● **Exercise directions**: Determine how many lines in the material hold the string "breadcrumb", then reply with that number only.
━━━ Data supplied
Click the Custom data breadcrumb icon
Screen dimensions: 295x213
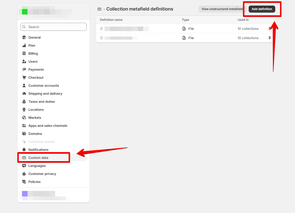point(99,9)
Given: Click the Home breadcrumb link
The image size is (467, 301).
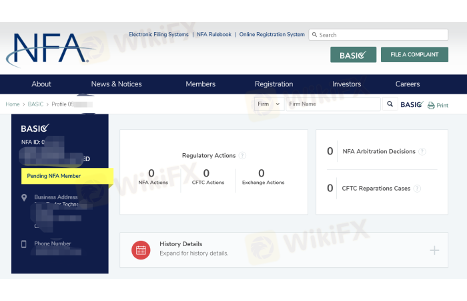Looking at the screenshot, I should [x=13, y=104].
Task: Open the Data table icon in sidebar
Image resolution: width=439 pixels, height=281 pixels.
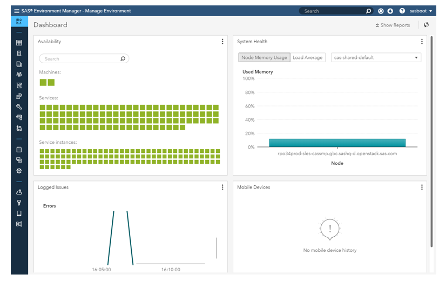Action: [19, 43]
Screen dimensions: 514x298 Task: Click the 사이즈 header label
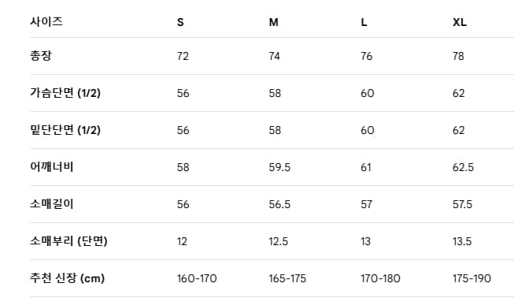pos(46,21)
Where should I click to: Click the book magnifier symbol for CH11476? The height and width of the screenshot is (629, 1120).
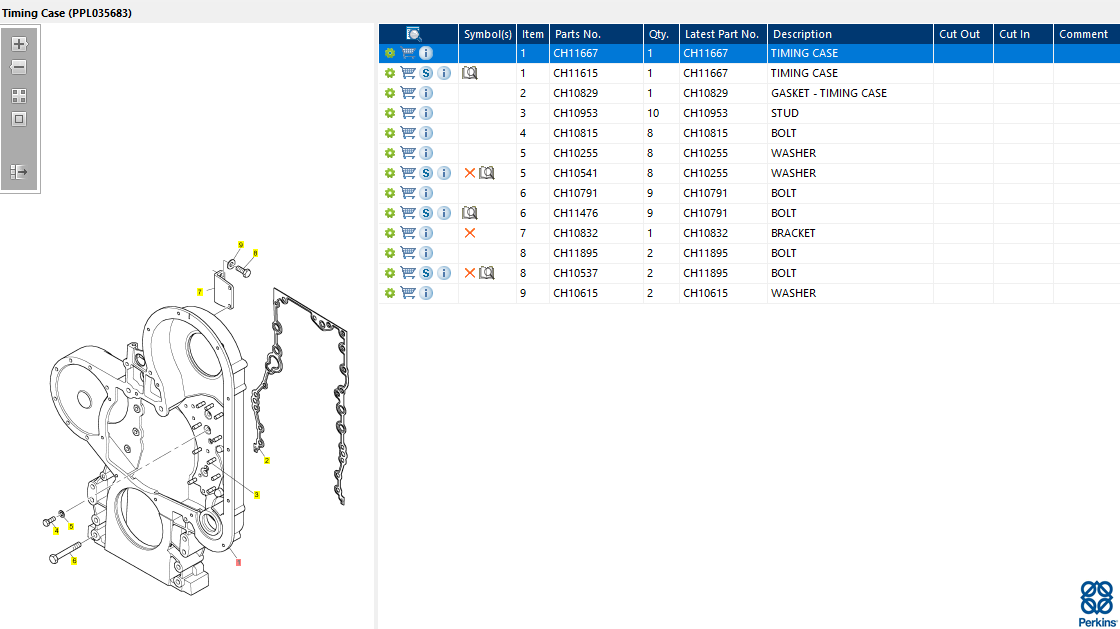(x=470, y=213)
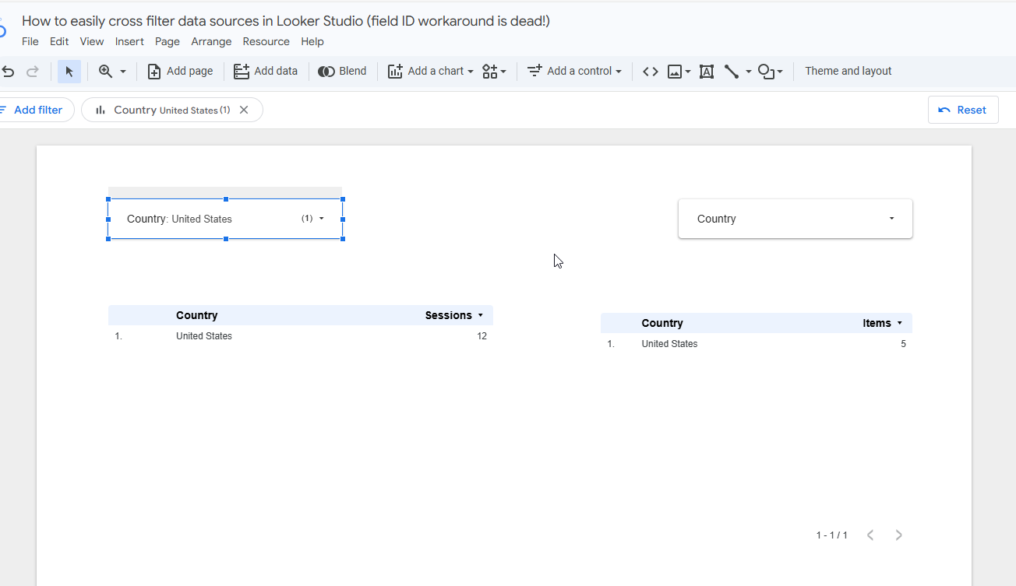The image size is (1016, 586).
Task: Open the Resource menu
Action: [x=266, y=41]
━━━━━━
━━━ Data supplied
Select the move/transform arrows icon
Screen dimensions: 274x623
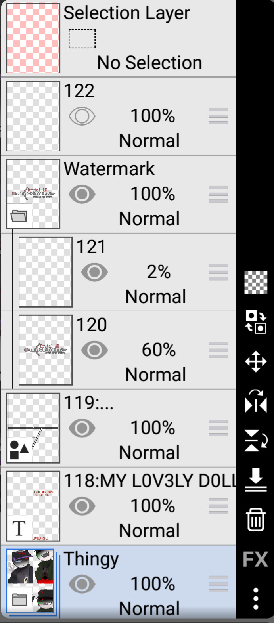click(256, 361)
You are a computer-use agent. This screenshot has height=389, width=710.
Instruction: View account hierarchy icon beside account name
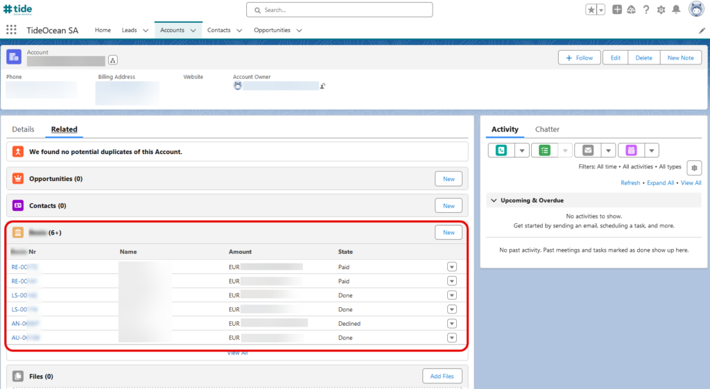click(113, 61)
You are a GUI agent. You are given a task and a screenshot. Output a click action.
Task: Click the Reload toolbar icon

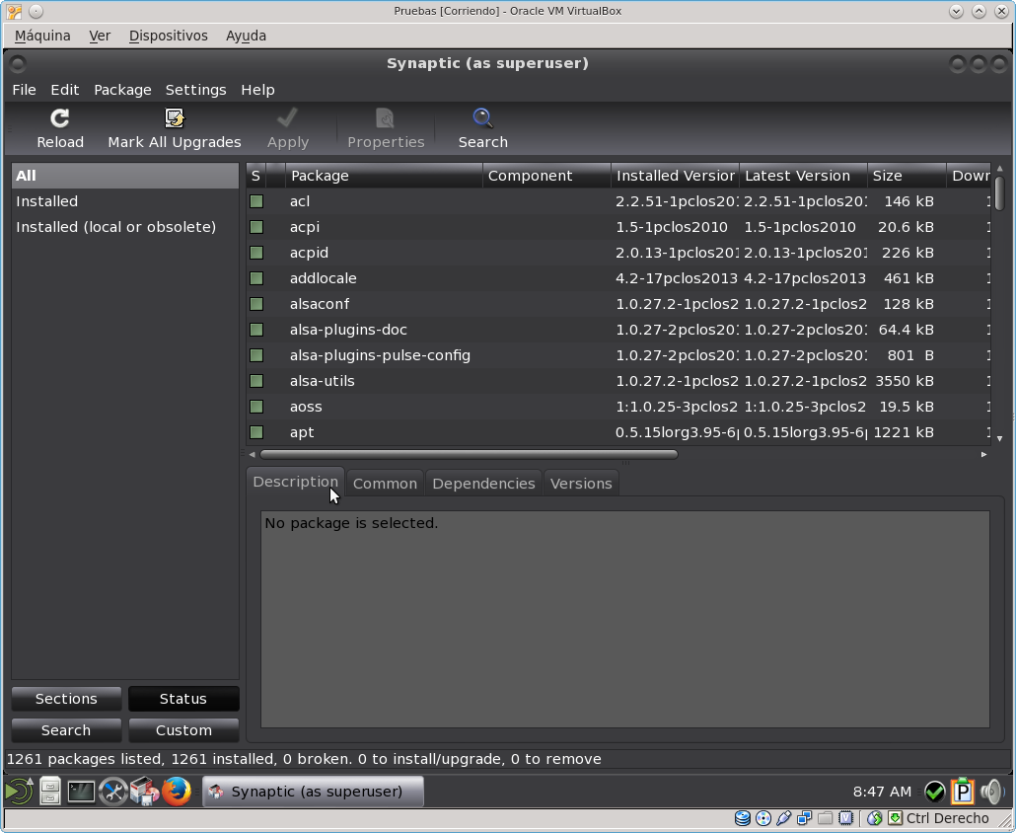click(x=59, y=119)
━━━━━━
━━━ Data supplied
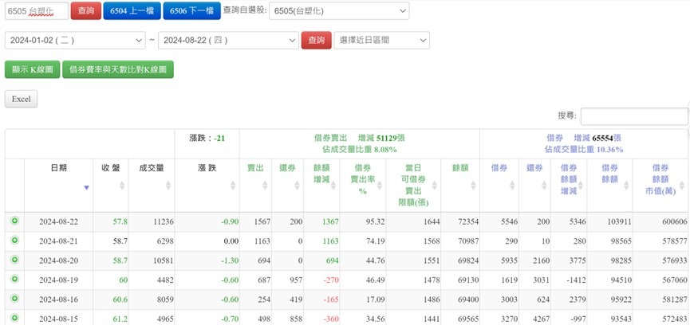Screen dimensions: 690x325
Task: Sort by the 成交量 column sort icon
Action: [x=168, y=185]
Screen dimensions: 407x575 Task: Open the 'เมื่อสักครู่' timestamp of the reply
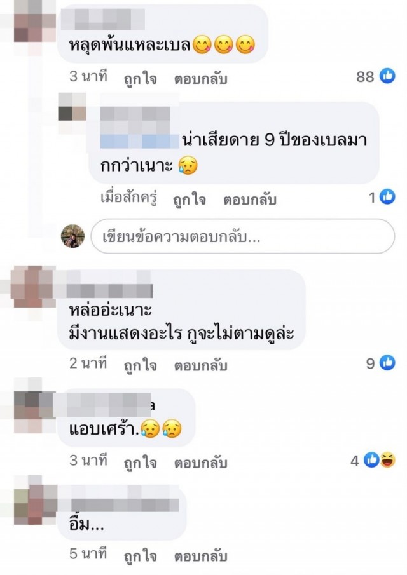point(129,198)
━━━━━━
● **Answer for this exercise**: 2